START Data records

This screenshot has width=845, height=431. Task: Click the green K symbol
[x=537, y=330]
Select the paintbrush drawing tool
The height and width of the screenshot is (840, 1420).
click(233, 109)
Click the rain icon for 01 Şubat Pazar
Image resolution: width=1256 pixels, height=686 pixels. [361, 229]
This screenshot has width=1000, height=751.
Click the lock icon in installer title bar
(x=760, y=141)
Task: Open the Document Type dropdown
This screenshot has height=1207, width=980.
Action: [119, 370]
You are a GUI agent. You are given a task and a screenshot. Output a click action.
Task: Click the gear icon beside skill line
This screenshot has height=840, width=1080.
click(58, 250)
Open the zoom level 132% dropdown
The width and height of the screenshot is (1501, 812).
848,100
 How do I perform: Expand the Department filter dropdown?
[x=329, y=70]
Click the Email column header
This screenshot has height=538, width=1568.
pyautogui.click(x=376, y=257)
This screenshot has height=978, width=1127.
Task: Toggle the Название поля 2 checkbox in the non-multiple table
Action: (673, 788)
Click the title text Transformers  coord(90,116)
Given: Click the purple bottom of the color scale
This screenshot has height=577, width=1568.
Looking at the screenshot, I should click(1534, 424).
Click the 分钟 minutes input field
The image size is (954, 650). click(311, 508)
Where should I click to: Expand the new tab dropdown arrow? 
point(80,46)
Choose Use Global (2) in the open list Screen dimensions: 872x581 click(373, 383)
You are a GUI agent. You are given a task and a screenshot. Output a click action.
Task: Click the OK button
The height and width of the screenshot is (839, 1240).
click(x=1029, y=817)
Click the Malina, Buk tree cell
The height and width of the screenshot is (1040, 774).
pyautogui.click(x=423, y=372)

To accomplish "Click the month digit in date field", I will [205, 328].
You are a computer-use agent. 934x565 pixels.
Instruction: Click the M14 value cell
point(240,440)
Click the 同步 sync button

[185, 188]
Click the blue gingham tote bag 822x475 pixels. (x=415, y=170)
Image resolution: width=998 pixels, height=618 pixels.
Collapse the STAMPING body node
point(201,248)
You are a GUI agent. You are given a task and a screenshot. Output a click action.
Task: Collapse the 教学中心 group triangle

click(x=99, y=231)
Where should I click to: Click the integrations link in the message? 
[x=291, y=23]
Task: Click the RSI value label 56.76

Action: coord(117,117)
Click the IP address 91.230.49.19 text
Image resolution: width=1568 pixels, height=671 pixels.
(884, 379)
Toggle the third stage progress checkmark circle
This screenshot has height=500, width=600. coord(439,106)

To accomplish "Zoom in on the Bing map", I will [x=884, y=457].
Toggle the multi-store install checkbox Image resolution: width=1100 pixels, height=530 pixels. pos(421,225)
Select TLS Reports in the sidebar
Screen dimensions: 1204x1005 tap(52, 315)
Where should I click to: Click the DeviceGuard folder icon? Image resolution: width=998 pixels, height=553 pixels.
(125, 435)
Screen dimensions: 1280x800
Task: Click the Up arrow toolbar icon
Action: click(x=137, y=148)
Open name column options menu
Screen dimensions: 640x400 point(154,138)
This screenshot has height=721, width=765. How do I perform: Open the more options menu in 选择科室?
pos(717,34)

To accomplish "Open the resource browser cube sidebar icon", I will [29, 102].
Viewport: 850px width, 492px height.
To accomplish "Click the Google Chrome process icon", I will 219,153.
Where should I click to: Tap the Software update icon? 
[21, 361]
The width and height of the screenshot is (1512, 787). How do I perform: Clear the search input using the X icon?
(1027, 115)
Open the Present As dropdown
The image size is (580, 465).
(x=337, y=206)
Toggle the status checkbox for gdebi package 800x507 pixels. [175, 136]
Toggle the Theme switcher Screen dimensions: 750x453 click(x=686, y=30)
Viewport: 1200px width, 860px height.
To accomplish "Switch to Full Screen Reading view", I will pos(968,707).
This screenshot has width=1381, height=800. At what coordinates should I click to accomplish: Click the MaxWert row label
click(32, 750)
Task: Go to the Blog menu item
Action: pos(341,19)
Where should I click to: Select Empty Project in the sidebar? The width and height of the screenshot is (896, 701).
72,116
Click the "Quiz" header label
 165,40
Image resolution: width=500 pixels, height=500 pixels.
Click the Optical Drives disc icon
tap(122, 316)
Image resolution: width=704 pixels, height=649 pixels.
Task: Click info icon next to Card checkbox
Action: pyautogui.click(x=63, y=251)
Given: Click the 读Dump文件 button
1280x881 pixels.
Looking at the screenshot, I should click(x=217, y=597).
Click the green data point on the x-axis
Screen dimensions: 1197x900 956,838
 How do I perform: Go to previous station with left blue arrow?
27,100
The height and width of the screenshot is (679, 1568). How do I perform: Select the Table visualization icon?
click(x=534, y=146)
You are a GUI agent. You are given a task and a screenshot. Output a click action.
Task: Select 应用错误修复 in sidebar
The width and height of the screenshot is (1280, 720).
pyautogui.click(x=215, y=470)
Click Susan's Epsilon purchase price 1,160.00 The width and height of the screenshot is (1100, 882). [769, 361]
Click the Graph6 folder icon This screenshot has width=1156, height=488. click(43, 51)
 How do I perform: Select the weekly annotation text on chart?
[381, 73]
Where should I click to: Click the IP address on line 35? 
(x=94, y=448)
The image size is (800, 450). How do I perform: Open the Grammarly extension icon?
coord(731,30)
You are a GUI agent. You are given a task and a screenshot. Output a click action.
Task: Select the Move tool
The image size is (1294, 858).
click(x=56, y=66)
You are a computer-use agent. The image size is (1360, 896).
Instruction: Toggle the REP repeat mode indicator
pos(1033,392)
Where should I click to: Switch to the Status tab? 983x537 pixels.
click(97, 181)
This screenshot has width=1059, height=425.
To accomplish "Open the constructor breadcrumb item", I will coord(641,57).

END Data records

# Exercise description
Return only those lines of the records that contain the string "will".

# Reply
To accomplish "Click the month digit in date field", I will [205, 328].
To accomplish "Zoom in on the Bing map", I will [x=884, y=457].
To accomplish "Open the resource browser cube sidebar icon", I will [29, 102].
To accomplish "Click the Google Chrome process icon", I will 219,153.
To accomplish "Switch to Full Screen Reading view", I will pos(968,707).
To accomplish "Open the constructor breadcrumb item", I will coord(641,57).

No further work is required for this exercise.